-- THE EXERCISE --
Rewrite the records below, from the line containing "Task: Click the gold coin currency icon" through the line containing "pyautogui.click(x=13, y=16)", as a numbered list with one entry per line. Skip blank lines and leave the pictures out.

-- RECORDS PROVIDED --
-----
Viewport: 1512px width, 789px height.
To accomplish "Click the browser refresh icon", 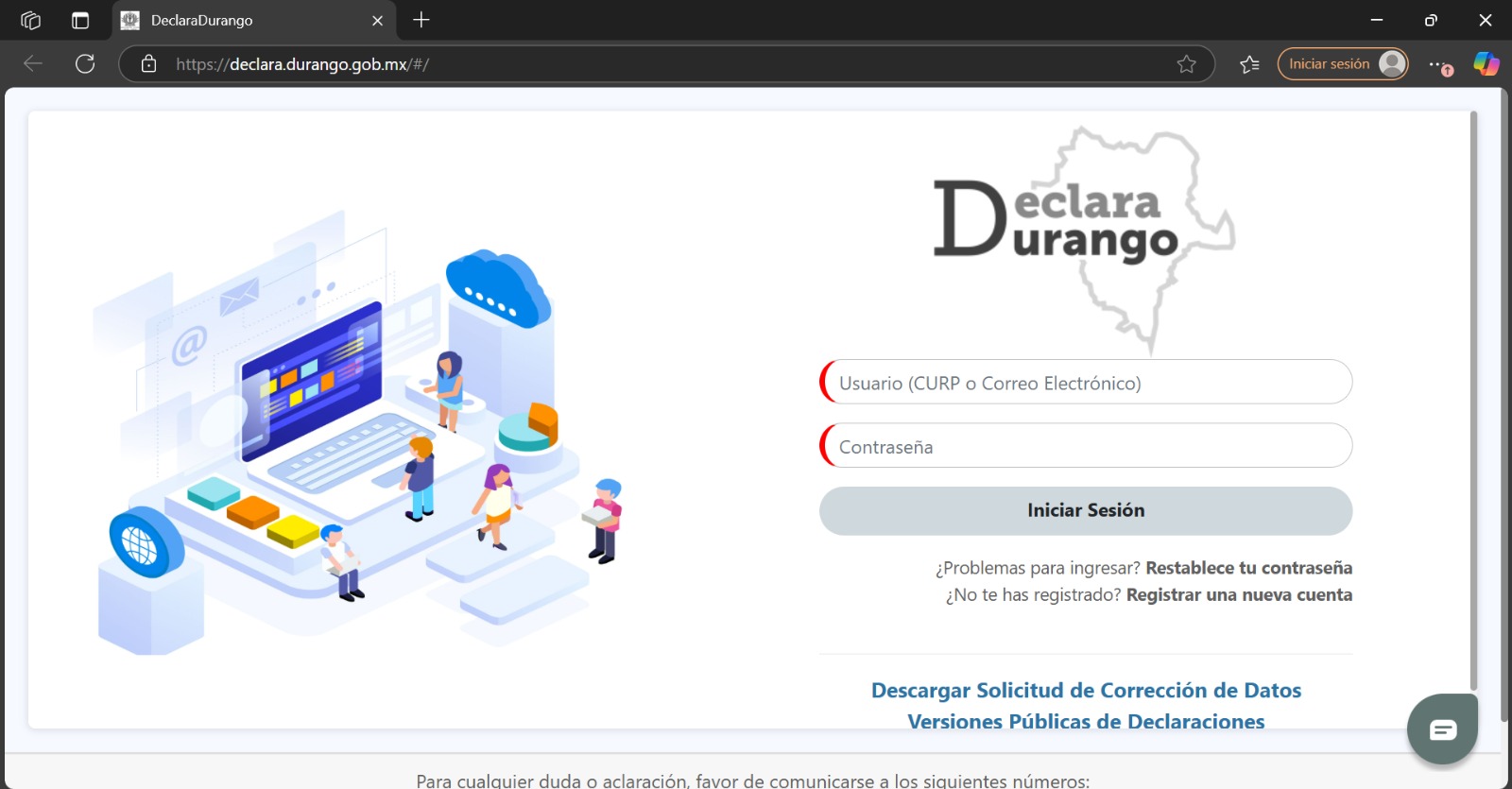I will click(x=85, y=64).
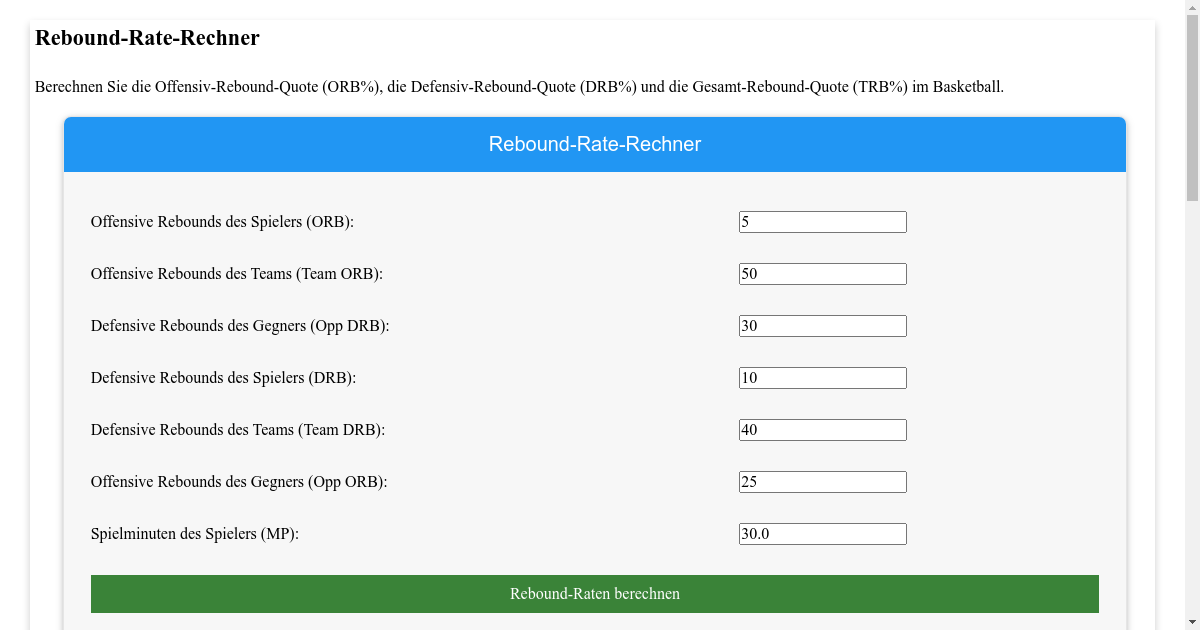
Task: Select the Opp DRB input field
Action: click(x=822, y=325)
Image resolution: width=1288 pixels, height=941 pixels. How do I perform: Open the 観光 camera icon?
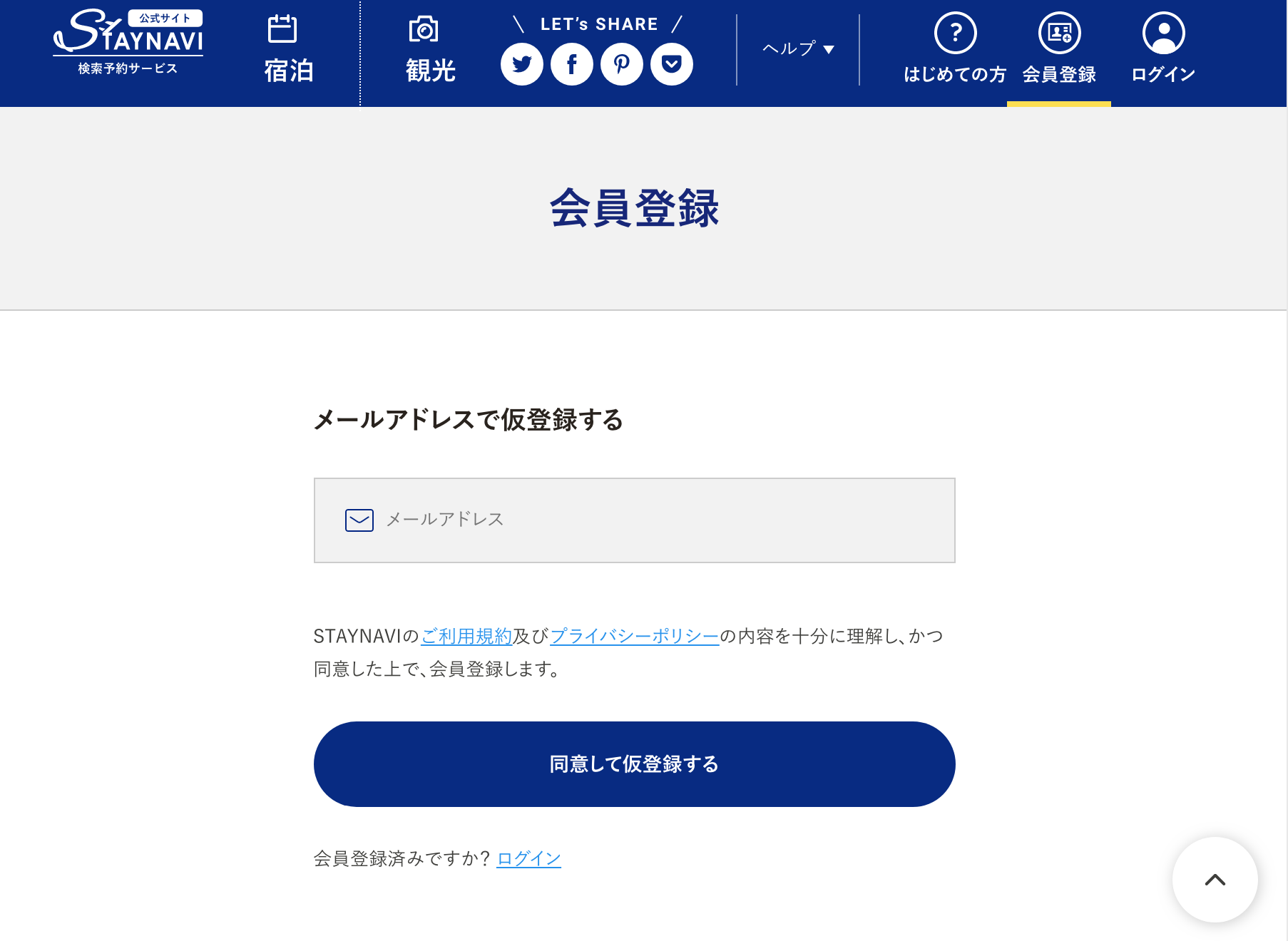point(424,29)
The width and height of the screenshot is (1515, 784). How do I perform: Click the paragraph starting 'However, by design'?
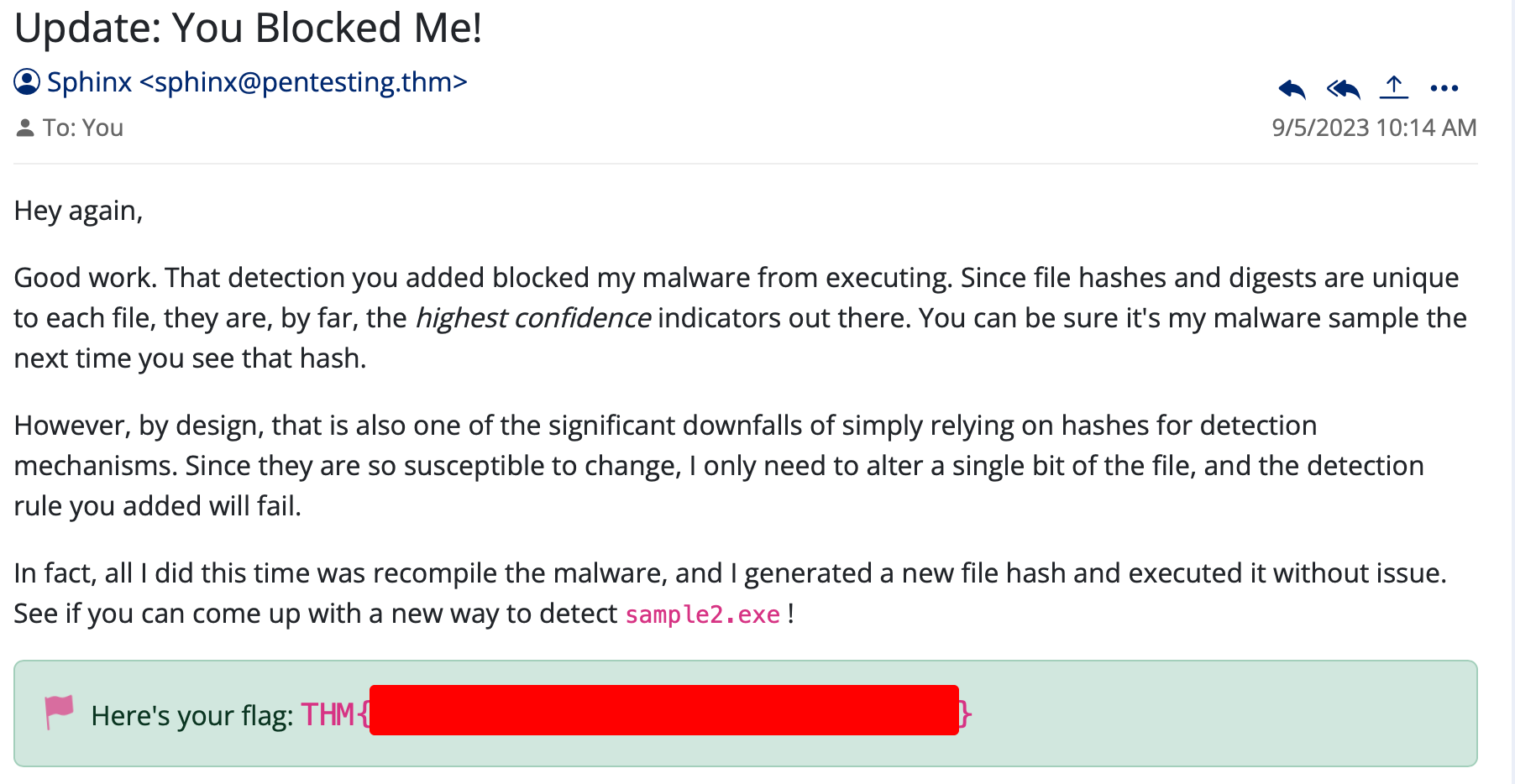720,466
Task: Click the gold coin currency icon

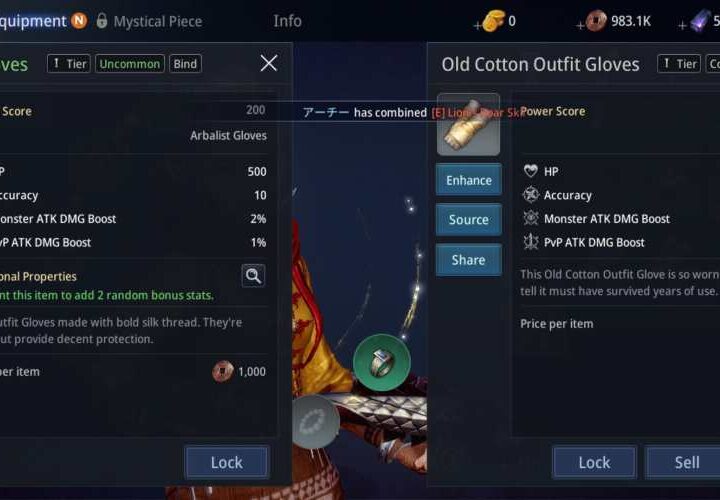Action: pyautogui.click(x=494, y=21)
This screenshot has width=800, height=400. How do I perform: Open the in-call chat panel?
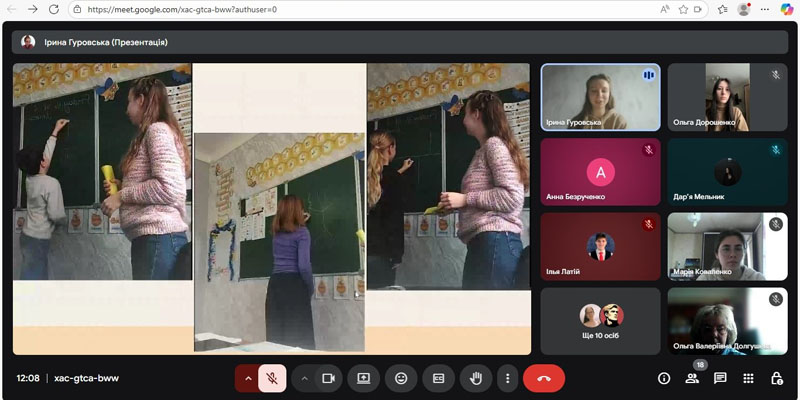coord(719,378)
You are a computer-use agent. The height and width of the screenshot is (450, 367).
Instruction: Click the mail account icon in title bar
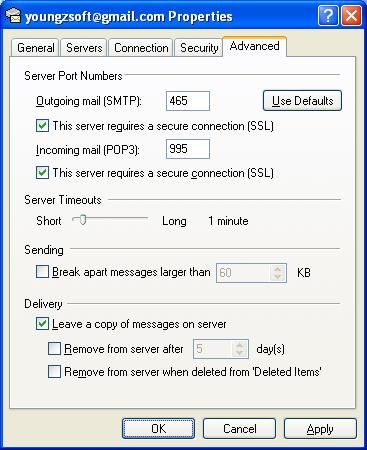pyautogui.click(x=13, y=16)
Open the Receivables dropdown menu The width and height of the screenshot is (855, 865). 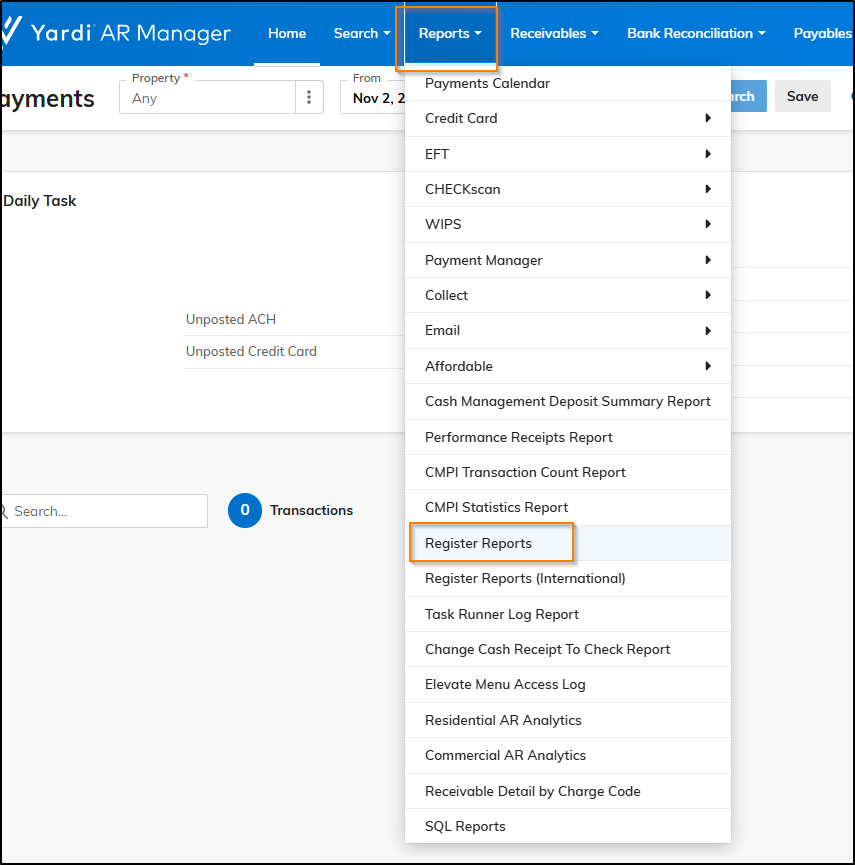[554, 34]
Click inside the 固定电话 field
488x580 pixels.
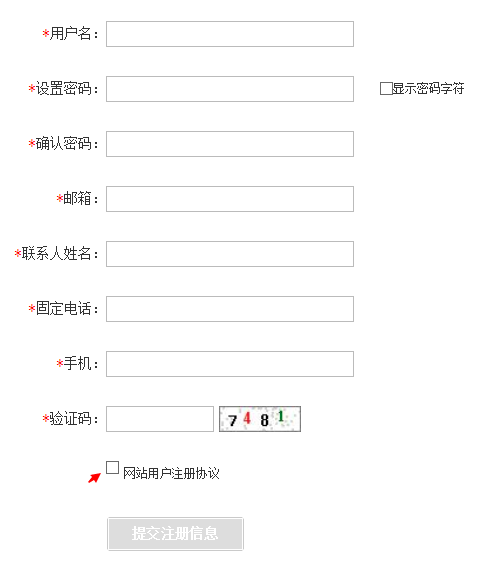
-----
-- RESULT FOR THIS EXERCISE --
1. Task: Click the gold coin currency icon
2. Action: pyautogui.click(x=494, y=21)
3. This screenshot has width=800, height=400. How do I perform: Open the in-call chat panel?
4. coord(719,378)
5. You are a computer-use agent. The height and width of the screenshot is (450, 367).
6. Instruction: Click the mail account icon in title bar
7. pyautogui.click(x=13, y=16)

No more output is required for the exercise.